I used Plotly to make the chart interactive, allowing the viewer to explore the relationship between different foods. Hovering over a point provides some nutritional info for that food.

Technical details

Code for producing this visualisation is available on my GitHub.

Food selection

The full USDA food database in the {NutrienTrackeR} package has an overwhelming number of foods: 7,754 . I pared this down to 1,530 foods using a combination of subsetting, heuristics, and a small amount of manual curation. I wanted to have a wide variety of foods while focusing on 1) less specific entries, 2) fresh and unprepared foods, and 3) foods with fewer ingredients (i.e., not complete meals or dishes). However, I kept some simpler processed and multi-ingredient foods, such as bread and yoghurt. I also removed some of the more unusual entries such as “raccoon.”

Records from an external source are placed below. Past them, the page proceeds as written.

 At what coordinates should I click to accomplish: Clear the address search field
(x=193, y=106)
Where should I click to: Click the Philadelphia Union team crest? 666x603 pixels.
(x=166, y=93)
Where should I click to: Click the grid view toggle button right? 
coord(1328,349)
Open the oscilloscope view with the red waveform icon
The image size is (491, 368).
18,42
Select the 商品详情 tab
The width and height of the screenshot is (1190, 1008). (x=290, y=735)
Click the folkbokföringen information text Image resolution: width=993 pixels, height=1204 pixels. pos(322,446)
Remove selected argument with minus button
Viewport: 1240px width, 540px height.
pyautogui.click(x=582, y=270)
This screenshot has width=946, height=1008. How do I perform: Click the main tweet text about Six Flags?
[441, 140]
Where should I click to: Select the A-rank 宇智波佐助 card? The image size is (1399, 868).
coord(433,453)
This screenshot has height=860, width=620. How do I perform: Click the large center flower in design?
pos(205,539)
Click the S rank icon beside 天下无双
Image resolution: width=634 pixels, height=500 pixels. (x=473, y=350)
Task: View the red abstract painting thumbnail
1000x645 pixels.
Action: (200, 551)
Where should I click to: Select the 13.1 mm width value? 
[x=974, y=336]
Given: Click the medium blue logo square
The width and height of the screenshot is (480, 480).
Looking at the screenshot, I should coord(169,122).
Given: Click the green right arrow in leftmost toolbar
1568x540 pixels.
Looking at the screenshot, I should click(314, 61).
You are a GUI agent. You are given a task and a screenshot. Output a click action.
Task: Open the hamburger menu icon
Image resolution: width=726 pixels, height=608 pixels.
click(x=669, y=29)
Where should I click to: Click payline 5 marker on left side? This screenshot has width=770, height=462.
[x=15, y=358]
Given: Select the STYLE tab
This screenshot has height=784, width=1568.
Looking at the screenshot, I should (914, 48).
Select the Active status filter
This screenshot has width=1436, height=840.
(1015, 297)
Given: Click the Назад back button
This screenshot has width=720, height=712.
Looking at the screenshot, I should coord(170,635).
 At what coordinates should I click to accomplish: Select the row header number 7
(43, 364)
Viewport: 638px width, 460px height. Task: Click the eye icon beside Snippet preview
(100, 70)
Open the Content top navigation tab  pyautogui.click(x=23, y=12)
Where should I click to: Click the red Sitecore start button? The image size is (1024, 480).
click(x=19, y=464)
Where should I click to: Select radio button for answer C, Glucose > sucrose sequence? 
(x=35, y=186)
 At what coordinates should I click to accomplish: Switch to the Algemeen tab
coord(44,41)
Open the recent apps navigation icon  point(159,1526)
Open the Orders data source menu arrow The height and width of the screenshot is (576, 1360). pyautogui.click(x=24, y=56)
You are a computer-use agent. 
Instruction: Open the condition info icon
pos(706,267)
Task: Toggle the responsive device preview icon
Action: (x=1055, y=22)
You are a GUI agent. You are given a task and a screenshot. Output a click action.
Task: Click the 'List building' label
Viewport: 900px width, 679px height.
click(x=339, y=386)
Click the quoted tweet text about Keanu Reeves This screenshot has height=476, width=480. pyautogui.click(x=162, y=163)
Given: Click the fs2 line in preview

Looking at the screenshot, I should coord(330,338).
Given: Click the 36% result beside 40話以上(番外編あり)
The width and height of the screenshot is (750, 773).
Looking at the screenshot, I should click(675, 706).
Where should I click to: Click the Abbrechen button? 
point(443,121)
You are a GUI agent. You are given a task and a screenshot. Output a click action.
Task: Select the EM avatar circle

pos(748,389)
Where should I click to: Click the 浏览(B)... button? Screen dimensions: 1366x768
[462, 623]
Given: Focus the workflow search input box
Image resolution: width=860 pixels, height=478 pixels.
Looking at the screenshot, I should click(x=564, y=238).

My wrangling steps included

  • Removing database categories that didn’t meet my criteria (e.g., “Fast Foods” and “Restaurant Foods”).

  • Removing entries with more than six words (excluding some phrases like “without salt” from the word count since they signified a simpler version of the food). This step removed very specific entries such as “Beef, chuck, shoulder clod, shoulder top and center steaks, separable lean and fat, trimmed to 0” fat, all grades, cooked, grilled” (21 words).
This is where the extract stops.